* INSTRUCTION
Rewrite the records below with every "red" changed to "blue" and everything else unchanged. Leave out the pictures.

* TASK INPUT
-*-*-

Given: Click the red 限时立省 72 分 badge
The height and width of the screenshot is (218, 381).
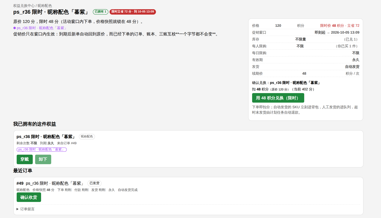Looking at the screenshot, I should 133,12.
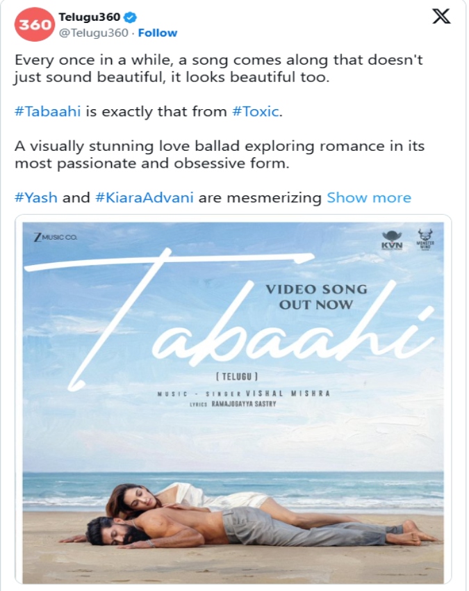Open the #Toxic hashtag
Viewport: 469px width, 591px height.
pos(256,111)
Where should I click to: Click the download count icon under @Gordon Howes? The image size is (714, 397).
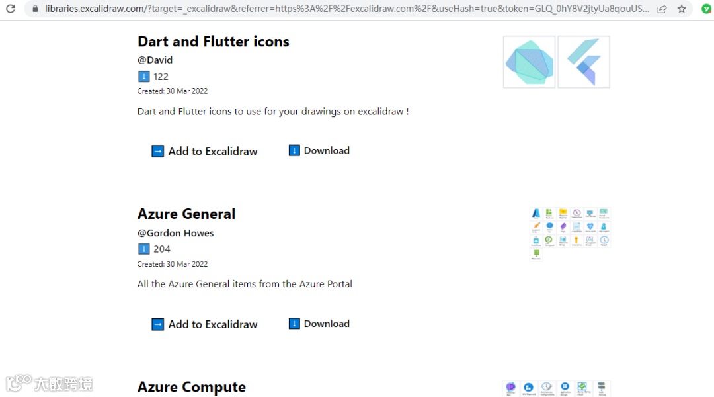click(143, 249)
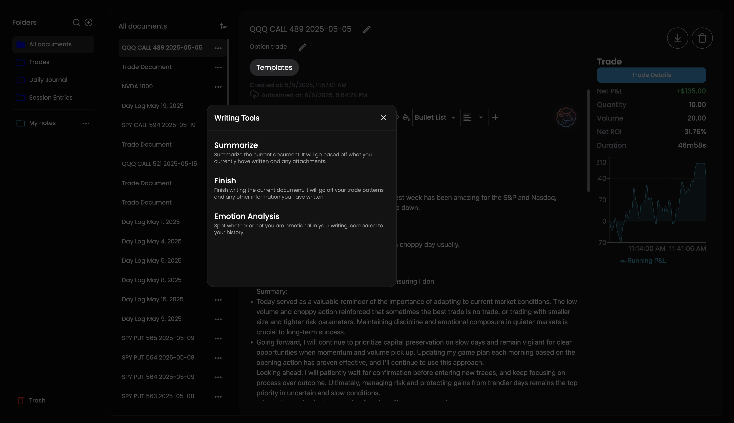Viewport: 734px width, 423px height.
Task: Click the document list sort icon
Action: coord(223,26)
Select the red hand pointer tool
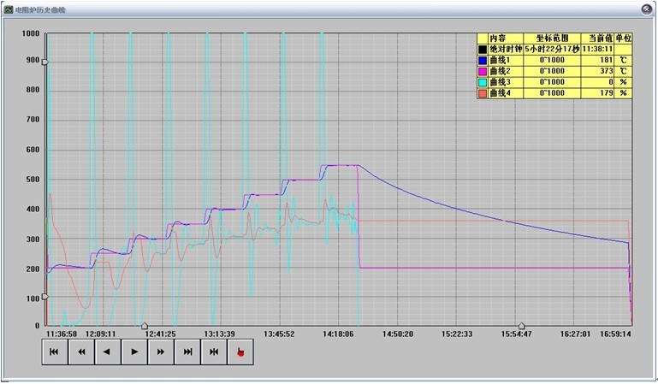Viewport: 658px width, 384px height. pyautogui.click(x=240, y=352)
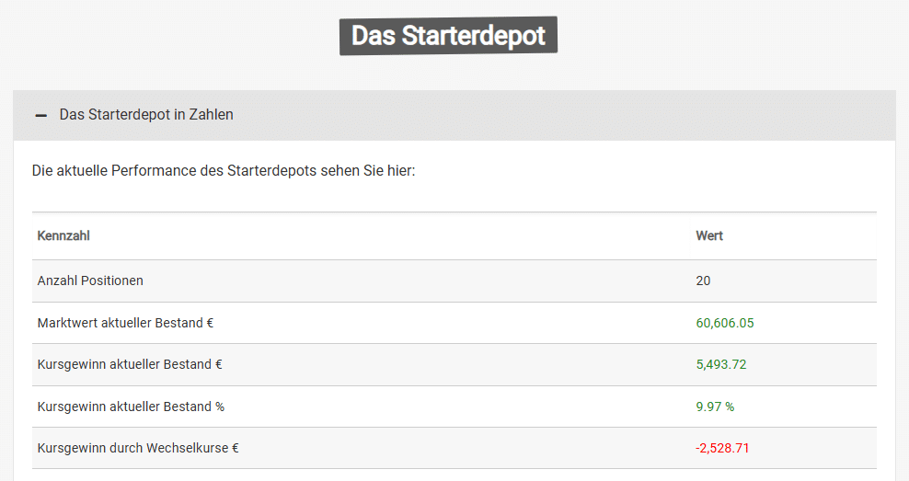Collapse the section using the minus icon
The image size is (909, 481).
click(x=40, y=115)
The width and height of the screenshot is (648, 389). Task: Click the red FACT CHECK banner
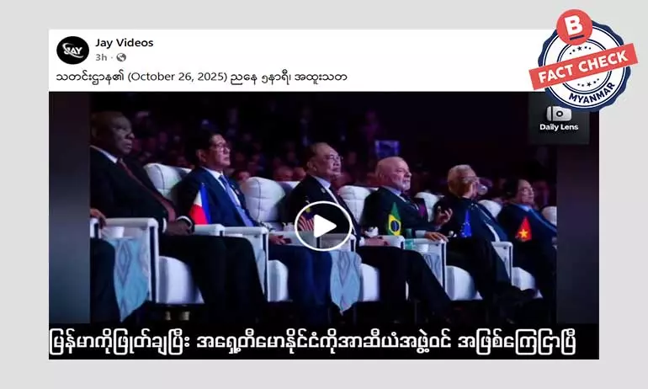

-*-*-

* EXPECTED OUTPUT
Given: Click the blue 限时立省 72 分 badge
The height and width of the screenshot is (218, 381).
Looking at the screenshot, I should 133,12.
Open the #Toxic hashtag
Viewport: 469px width, 591px height.
pos(256,111)
Where should I click to: Click the download count icon under @Gordon Howes? The image size is (714, 397).
click(143, 249)
Viewport: 734px width, 423px height.
Task: Click the document list sort icon
Action: coord(223,26)
Select the blue hand pointer tool
Viewport: 658px width, 384px height. pyautogui.click(x=240, y=352)
Collapse the section using the minus icon
The image size is (909, 481).
click(x=40, y=115)
The width and height of the screenshot is (648, 389). Task: Click the blue FACT CHECK banner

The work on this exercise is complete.